● **The problem**
Duplicate the data below verbatim, everything from the first line down to the line containing "point(983,1989)", with both ends included.

Interface element data
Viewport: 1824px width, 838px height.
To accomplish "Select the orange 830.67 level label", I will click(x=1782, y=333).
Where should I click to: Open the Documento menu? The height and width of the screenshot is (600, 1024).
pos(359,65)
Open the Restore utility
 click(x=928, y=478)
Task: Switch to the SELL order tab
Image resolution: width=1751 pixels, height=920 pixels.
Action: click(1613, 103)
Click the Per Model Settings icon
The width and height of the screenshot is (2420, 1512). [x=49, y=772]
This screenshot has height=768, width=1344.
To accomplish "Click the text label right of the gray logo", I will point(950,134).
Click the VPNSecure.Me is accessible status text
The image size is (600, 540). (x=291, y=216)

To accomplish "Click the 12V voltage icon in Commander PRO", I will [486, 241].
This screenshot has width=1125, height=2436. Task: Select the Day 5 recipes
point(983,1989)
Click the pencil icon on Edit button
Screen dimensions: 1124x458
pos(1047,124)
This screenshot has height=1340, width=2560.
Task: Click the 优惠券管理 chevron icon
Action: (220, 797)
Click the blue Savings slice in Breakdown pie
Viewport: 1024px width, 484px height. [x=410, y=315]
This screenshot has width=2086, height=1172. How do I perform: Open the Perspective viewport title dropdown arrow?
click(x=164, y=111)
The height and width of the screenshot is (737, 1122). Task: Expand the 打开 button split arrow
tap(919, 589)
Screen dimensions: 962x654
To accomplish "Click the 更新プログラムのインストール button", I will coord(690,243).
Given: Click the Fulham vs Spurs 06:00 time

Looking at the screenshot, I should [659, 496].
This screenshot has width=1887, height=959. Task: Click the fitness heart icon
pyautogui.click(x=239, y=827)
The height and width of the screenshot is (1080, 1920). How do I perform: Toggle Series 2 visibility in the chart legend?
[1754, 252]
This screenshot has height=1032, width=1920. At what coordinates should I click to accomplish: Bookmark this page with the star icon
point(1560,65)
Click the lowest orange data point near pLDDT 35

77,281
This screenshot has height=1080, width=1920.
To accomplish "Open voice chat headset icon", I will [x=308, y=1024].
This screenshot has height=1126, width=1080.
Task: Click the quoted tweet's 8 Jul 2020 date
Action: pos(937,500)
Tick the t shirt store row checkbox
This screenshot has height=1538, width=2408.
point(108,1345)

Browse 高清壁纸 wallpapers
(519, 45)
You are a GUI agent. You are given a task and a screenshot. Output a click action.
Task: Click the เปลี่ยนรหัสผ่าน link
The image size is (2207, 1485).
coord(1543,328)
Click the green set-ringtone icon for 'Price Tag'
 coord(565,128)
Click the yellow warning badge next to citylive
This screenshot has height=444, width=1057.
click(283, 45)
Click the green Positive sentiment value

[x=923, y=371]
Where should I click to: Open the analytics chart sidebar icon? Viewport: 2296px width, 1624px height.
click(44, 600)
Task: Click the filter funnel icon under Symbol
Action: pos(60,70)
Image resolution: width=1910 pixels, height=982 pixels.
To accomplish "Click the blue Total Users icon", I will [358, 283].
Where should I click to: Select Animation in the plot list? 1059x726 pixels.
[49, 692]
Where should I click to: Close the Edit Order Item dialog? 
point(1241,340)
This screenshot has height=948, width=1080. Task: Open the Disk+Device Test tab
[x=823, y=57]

● **Response**
Viewport: 1824px width, 838px height.
To accomplish "Select the orange 830.67 level label", I will click(x=1782, y=333).
Where should I click to: Open the Documento menu? The height and width of the screenshot is (600, 1024).
pos(359,65)
Open the Restore utility
 click(x=928, y=478)
Task: Switch to the SELL order tab
Image resolution: width=1751 pixels, height=920 pixels.
Action: click(1613, 103)
Click the Per Model Settings icon
The width and height of the screenshot is (2420, 1512). [x=49, y=772]
This screenshot has height=768, width=1344.
To accomplish "Click the text label right of the gray logo", I will point(950,134).
Click the VPNSecure.Me is accessible status text
The image size is (600, 540). (x=291, y=216)

To accomplish "Click the 12V voltage icon in Commander PRO", I will [486, 241].
This screenshot has width=1125, height=2436. Task: Select the Day 5 recipes
point(983,1989)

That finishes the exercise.